On May 23, 2014, Ecumenical Patriarch Bartholomew, the self-proclaimed “ spiritual leader of over 300 million Orthodox Christian faithful worldwide”, arrived in Israel for his May 25 ecumenical meeting and service with Pope Francis I. Some initial reports, such as the Greek Reporter-Europe, indicated they would “celebrate Mass together at the Church of the Holy Sepulchre.” Yet, this seems not to be the case. In the Q & A section of the “Apostolic Pilgrimage” site (the Phanar’s official site for the visit), it states the following:
The Ecumenical Patriarch and the Pope will hold a prayer service at the Church of the Holy Sepulcher. This will mark the only public event in Jerusalem. However, since there is no Eucharistic communion between the two Churches at this time, the Pope and the Patriarch will not concelebrate any Divine Liturgy. Finally, beyond reciting the Lord’s Prayer, they will offer formal blessings and official statements. In addition, the two leaders will exchange private visitations at respective venues.

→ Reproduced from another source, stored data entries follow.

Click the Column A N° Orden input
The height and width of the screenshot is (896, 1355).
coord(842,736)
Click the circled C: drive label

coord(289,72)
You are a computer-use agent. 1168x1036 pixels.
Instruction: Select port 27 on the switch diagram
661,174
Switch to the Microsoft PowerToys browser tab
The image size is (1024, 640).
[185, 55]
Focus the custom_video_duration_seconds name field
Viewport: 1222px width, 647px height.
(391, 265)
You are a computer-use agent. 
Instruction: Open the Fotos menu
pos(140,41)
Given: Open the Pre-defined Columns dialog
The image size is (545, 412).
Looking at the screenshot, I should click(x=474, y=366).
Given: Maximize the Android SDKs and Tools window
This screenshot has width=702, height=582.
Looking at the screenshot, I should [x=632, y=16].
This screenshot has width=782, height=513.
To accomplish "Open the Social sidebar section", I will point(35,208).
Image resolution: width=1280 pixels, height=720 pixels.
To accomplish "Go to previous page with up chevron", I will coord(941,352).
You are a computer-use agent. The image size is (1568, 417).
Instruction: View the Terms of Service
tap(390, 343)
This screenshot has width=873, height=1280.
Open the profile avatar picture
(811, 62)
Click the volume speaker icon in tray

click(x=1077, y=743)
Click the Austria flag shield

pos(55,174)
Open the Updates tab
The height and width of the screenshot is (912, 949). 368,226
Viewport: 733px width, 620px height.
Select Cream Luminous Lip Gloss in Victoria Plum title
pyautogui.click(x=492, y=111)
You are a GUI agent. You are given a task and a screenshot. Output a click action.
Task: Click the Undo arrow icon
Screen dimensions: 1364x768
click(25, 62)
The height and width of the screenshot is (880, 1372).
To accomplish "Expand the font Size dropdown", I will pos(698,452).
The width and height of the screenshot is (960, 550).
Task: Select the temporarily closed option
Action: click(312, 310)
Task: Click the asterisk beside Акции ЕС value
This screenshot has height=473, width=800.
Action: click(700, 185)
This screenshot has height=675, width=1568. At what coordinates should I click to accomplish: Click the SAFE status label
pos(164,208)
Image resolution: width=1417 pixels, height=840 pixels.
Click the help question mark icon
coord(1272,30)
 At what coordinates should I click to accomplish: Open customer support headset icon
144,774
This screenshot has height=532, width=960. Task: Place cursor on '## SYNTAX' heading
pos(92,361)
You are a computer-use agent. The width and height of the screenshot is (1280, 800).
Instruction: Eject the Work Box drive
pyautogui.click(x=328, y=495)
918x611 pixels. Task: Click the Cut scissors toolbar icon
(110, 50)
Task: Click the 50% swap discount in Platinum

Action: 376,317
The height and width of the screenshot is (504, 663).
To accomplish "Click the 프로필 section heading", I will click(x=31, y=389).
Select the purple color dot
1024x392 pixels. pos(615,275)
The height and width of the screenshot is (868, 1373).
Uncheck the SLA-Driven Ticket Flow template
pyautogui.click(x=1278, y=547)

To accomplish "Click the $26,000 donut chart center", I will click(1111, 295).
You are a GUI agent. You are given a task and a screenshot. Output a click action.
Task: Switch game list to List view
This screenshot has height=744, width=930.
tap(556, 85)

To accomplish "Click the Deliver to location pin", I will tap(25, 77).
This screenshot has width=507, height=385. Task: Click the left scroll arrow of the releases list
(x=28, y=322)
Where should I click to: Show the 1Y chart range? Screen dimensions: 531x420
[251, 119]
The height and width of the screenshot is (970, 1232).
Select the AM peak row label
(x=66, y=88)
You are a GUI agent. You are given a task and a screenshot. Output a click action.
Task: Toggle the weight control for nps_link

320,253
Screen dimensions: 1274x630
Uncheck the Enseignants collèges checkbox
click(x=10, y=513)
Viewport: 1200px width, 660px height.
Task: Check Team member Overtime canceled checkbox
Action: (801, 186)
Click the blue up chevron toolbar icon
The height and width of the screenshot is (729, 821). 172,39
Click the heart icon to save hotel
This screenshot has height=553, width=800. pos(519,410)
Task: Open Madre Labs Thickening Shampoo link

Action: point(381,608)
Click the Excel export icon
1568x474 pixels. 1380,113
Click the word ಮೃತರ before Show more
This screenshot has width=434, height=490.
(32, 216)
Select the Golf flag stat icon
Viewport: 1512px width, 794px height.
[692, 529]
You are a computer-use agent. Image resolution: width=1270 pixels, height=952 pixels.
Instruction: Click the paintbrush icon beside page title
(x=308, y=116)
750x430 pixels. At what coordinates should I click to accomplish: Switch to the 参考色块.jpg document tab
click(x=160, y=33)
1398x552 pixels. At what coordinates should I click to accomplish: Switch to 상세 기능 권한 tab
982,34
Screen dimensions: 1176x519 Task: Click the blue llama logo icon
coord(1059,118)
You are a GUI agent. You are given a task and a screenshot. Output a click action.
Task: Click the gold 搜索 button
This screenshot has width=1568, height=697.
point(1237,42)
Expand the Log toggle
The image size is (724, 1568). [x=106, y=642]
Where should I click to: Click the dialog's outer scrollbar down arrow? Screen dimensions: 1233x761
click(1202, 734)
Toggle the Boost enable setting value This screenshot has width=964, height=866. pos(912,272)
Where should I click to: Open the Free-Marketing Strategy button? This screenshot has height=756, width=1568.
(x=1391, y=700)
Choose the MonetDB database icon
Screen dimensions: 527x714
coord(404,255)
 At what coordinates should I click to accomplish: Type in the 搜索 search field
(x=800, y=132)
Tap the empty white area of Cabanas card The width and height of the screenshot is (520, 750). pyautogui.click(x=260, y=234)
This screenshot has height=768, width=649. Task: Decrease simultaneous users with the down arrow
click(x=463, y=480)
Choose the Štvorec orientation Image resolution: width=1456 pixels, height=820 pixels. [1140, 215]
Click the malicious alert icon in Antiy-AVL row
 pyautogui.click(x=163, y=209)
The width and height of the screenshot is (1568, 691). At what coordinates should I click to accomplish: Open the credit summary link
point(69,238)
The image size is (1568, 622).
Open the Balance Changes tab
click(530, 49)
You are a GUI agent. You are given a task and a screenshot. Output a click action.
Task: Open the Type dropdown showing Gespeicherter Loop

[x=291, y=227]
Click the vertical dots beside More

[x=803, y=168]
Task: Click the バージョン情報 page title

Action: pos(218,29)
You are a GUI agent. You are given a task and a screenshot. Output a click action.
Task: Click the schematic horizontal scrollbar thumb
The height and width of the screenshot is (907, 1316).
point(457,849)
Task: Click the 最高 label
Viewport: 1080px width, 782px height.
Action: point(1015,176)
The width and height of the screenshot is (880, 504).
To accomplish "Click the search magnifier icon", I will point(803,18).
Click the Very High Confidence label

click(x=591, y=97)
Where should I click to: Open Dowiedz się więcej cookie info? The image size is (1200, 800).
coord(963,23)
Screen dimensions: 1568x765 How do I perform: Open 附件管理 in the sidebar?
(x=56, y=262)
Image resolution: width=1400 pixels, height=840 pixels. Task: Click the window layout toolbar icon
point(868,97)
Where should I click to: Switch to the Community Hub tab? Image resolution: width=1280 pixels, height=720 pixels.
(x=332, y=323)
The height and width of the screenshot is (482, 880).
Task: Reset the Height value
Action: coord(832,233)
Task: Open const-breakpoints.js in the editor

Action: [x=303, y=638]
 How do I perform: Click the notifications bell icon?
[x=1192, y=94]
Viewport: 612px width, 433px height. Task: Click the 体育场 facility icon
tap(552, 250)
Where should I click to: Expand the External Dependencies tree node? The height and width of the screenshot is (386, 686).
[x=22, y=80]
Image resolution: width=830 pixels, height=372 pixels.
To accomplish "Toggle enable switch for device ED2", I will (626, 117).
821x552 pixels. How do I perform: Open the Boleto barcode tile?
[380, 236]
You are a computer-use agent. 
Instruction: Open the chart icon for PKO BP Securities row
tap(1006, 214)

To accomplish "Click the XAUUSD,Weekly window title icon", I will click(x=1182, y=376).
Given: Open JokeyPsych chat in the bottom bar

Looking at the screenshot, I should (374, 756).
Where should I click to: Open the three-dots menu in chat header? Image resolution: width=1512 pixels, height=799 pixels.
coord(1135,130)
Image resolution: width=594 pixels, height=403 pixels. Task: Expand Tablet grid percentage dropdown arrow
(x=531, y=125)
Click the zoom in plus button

Additionally, according to the reports from the Phanar’s website, there will be three meetings between Patriarch Bartholomew and Pope Francis:
There are three planned meetings between the two world religious leaders, following the pattern established in 1964 during the meetings of their predecessors, Pope Paul VI and Ecumenical Patriarch Athenagoras. The first meeting will occur at the Apostolic Delegation in the Old City of Jerusalem, where they will sign a Joint Declaration. The second meeting will be at the Church of the Holy Sepulcher, where they will lead an ecumenical gathering in a Service of Thanksgiving. The third meeting will take place on the Mount of Olives at the residence of the Greek Orthodox Patriarch of Jerusalem, where they will seal their pilgrimage and fraternal exchange.
Upon his arrival, Patriarch Bartholomew was greeting by Patriarch Theophilos of Jerusalem. After the meeting a “Service of Thanksgiving” was celebrated by Patriarch Bartholomew in advance of the meeting with Pope Francis.
The activities and beliefs of the Ecumenical Patriarchate, according to a recently released statement on May 24th, by Abp. Demetrios of America (Greek Archdiocese), “will not only enhance the dialogue between the Orthodox and Catholic Churches, but also extend an invitation to people of all faiths and good will to engage in a dialogue of truth and love.”
As acknowledged by the “Apostolic Pilgrimage” site, the Ecumenical Patriarchate leads “the ecumenical and interfaith dialogues of the Orthodox Church worldwide.” As noted in previous reports, the “two lungs” teaching has come much more to the fore in the World Orthodox. This teaching is considered non-Orthodox and heretical by traditional Orthodox Christians who refuse to countenance the activities and teachings of the Ecumenical Patriarch and his allies, nor have ecclesial communion with them.